## TASK ITEM
Restate verbatim the span of lines below between the line with "640 (991, 1284)" and the line with "Rhenen (1318, 454)", including those two lines, and only that span.

Extracted records:
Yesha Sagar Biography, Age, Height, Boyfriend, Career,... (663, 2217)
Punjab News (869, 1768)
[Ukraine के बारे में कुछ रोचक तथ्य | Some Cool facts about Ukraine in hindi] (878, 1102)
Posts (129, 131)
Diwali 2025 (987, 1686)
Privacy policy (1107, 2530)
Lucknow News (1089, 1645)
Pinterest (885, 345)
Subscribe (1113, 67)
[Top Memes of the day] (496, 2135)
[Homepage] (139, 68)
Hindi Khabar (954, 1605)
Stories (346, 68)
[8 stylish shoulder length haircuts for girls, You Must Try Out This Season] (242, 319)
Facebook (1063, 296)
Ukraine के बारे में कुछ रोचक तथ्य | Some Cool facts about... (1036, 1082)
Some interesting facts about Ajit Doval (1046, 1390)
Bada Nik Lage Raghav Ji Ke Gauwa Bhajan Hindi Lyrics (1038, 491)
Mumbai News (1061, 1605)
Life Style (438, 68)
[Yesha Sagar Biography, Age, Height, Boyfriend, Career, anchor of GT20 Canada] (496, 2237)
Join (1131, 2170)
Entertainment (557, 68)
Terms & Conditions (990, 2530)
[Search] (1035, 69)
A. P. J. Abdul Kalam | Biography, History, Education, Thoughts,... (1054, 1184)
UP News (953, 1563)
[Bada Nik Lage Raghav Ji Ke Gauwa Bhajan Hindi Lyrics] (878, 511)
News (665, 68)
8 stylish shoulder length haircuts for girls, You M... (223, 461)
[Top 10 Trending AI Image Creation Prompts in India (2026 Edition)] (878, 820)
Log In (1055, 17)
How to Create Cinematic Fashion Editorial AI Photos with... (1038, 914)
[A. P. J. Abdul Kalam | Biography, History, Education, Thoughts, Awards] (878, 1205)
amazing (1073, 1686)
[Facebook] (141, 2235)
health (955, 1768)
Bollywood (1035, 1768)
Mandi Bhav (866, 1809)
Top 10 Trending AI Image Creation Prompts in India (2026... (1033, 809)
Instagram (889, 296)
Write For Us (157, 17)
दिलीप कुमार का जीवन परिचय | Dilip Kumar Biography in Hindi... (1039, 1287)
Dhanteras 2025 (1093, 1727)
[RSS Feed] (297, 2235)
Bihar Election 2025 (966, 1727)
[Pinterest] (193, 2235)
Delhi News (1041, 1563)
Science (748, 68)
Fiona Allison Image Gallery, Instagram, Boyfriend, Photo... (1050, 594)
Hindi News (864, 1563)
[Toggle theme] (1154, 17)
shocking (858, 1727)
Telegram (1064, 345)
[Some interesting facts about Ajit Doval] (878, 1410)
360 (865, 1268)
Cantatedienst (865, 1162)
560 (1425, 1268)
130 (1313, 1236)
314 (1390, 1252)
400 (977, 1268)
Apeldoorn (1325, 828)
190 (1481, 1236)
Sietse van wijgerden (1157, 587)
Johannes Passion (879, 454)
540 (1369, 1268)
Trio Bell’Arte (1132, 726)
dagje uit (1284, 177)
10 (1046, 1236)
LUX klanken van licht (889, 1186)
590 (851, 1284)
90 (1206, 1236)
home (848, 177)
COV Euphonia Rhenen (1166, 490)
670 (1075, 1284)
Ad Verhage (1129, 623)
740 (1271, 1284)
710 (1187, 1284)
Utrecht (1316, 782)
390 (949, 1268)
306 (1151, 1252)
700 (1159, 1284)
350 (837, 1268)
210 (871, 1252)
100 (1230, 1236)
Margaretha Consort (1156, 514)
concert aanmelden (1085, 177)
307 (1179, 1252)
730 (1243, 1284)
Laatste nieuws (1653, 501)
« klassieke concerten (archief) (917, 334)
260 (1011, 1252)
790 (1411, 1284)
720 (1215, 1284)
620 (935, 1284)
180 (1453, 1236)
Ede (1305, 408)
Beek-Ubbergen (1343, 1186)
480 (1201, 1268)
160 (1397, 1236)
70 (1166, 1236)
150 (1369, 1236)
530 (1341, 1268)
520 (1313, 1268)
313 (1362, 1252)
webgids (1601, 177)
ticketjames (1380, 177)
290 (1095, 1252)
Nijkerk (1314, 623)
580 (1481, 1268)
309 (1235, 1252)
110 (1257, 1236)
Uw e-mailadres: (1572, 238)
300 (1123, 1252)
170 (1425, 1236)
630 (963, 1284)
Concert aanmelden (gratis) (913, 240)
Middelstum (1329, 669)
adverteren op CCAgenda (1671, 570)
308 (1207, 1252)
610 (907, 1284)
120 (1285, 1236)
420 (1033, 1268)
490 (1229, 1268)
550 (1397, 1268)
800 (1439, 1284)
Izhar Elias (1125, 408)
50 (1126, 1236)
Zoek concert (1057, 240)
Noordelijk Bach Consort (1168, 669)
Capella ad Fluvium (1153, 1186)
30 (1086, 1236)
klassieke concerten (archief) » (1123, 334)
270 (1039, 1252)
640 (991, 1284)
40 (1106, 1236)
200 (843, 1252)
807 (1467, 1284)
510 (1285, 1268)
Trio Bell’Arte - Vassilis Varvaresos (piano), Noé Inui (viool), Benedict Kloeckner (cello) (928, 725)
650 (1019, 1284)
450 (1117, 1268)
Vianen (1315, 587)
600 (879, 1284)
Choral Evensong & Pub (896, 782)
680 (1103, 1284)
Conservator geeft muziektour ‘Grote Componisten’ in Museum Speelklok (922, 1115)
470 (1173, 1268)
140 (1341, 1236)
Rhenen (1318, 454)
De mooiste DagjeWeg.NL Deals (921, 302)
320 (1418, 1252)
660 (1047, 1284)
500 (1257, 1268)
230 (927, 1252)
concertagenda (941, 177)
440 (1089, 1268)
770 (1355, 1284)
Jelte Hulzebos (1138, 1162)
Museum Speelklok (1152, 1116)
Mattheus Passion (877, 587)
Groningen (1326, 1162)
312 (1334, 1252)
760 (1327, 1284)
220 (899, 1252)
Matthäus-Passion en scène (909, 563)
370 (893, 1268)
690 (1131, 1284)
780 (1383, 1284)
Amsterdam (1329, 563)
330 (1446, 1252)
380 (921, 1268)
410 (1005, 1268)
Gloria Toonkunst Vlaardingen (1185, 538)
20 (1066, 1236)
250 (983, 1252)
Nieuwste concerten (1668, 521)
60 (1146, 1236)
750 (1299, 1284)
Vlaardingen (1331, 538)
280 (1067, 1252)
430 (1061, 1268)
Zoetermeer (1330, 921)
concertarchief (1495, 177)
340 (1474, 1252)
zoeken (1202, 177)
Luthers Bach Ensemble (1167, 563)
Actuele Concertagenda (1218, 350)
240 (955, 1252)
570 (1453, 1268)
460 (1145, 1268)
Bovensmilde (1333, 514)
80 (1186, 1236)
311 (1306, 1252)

## YOUR RESPONSE
640 (991, 1284)
40 (1106, 1236)
200 (843, 1252)
807 (1467, 1284)
510 (1285, 1268)
Trio Bell’Arte - Vassilis Varvaresos (piano), Noé Inui (viool), Benedict Kloeckner (cello) (928, 725)
650 (1019, 1284)
450 (1117, 1268)
Vianen (1315, 587)
600 (879, 1284)
Choral Evensong & Pub (896, 782)
680 (1103, 1284)
Conservator geeft muziektour ‘Grote Componisten’ in Museum Speelklok (922, 1115)
470 (1173, 1268)
140 (1341, 1236)
Rhenen (1318, 454)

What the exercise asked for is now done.